(Page and screen pointing data)
**********

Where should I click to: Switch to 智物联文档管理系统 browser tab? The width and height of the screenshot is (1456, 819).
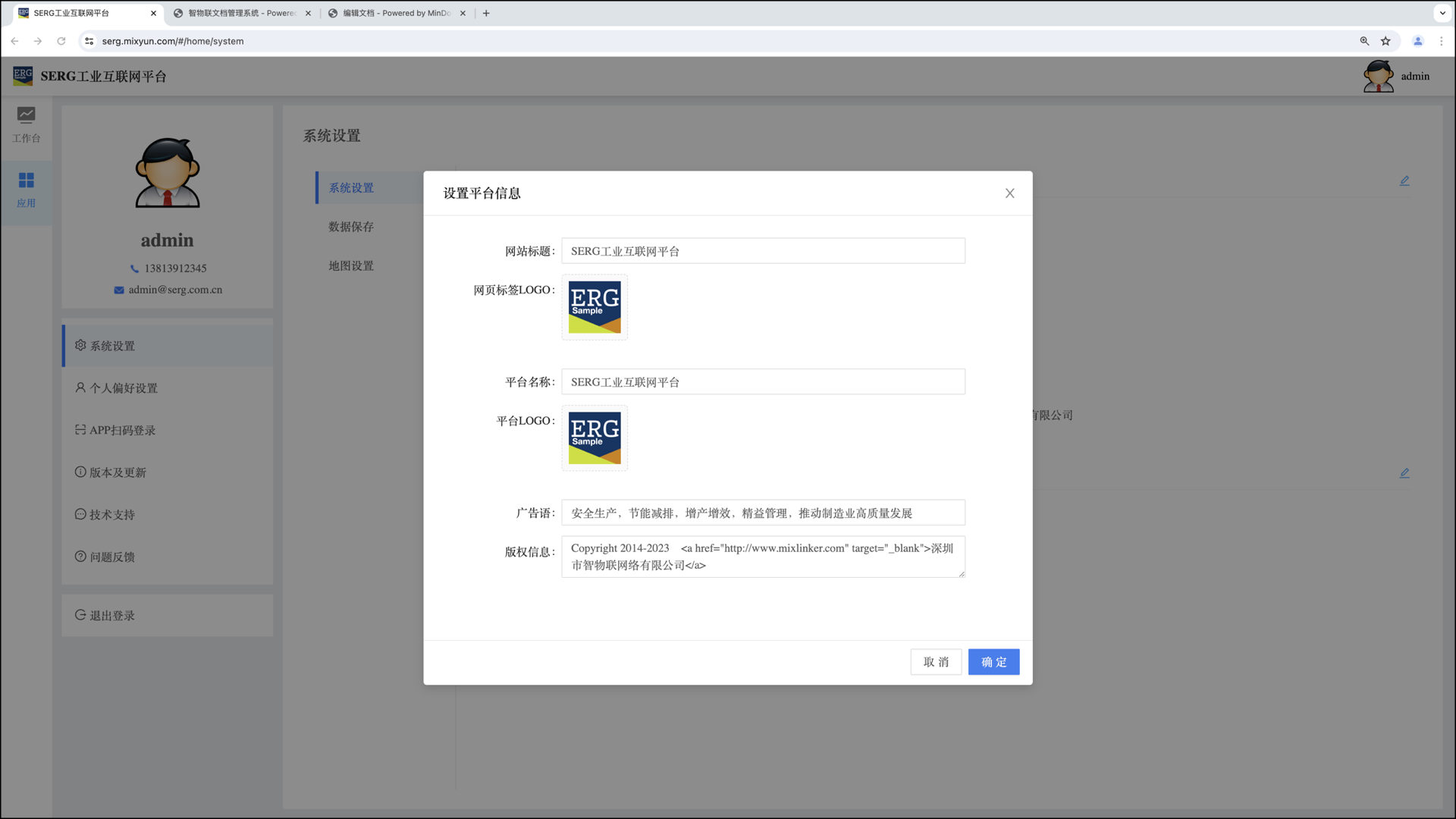coord(240,13)
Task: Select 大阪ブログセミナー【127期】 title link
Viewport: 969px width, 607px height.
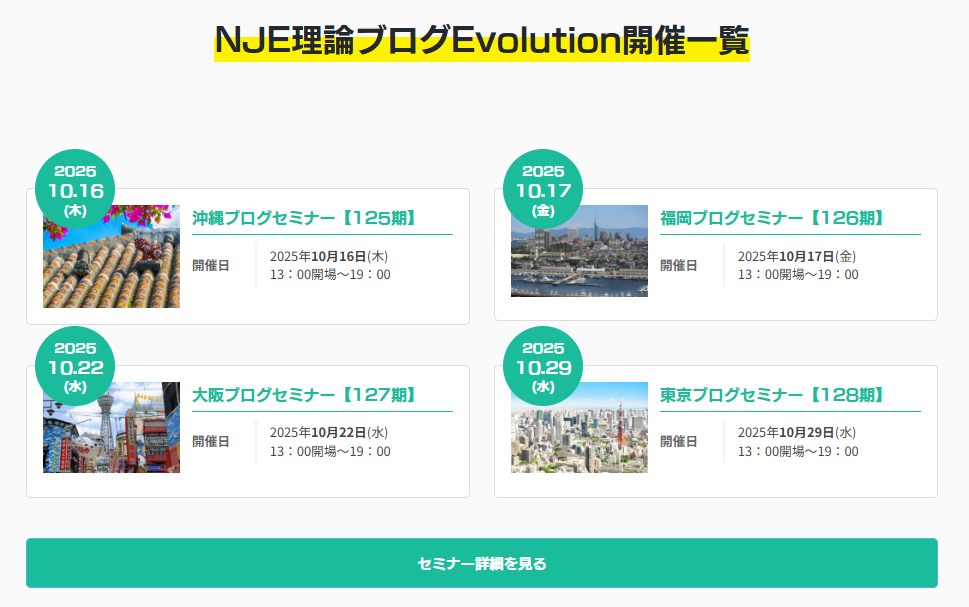Action: pyautogui.click(x=304, y=395)
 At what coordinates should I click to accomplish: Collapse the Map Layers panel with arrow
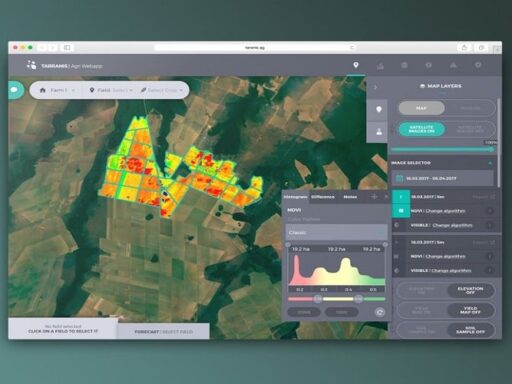[375, 87]
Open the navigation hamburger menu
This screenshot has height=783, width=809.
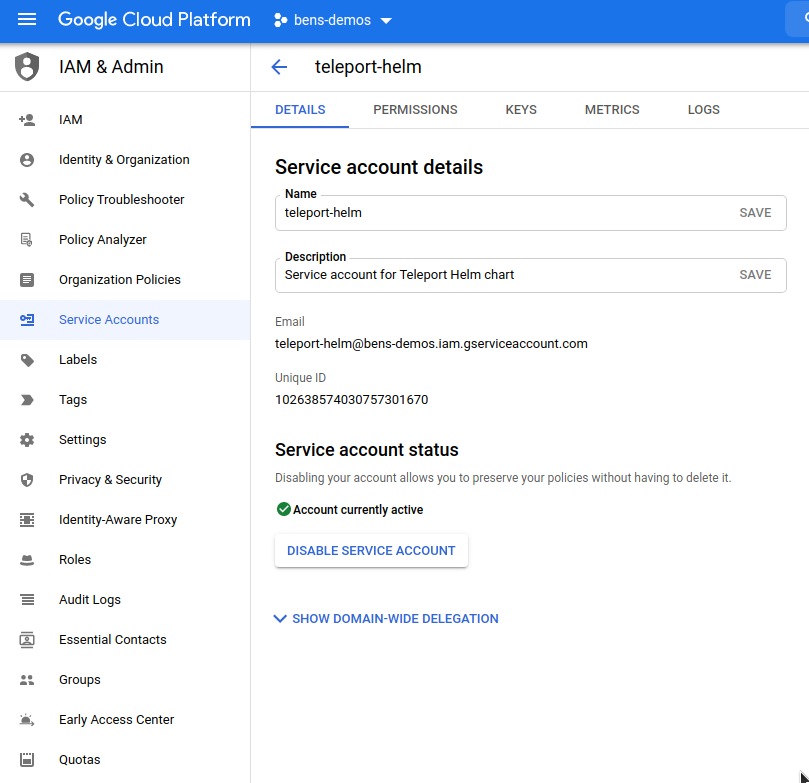coord(27,19)
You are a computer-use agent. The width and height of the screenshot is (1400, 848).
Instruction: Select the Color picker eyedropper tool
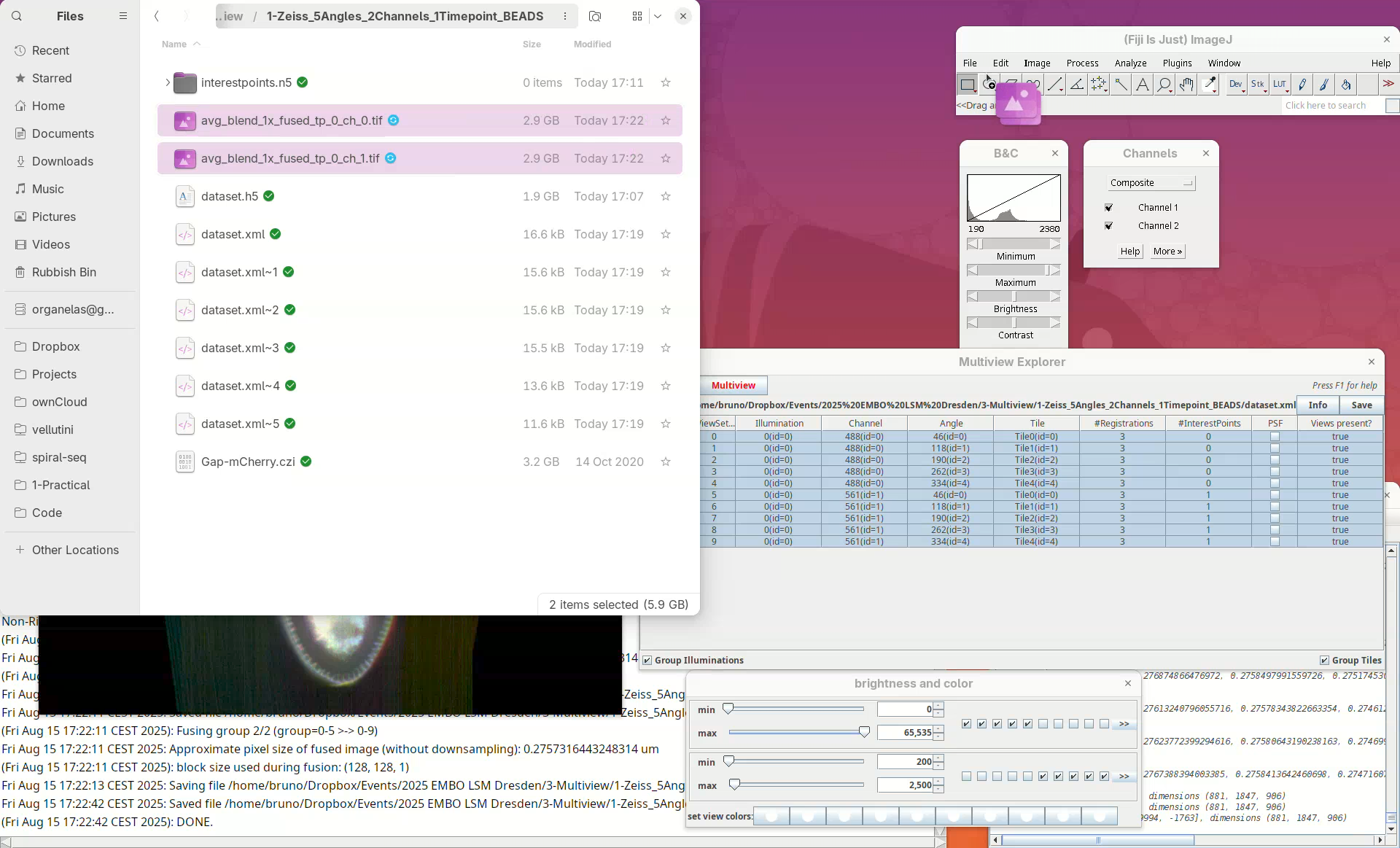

**********

# [What needs to be done]
Pull out every line above that contains the string "height", treating uppercase and lowercase letters as different.

# [Task answer]
Where should I click to: Switch to 智物联文档管理系统 browser tab? The width and height of the screenshot is (1456, 819).
Viewport: 969px width, 607px height.
This screenshot has height=783, width=809.
You are a computer-use agent. The width and height of the screenshot is (1400, 848).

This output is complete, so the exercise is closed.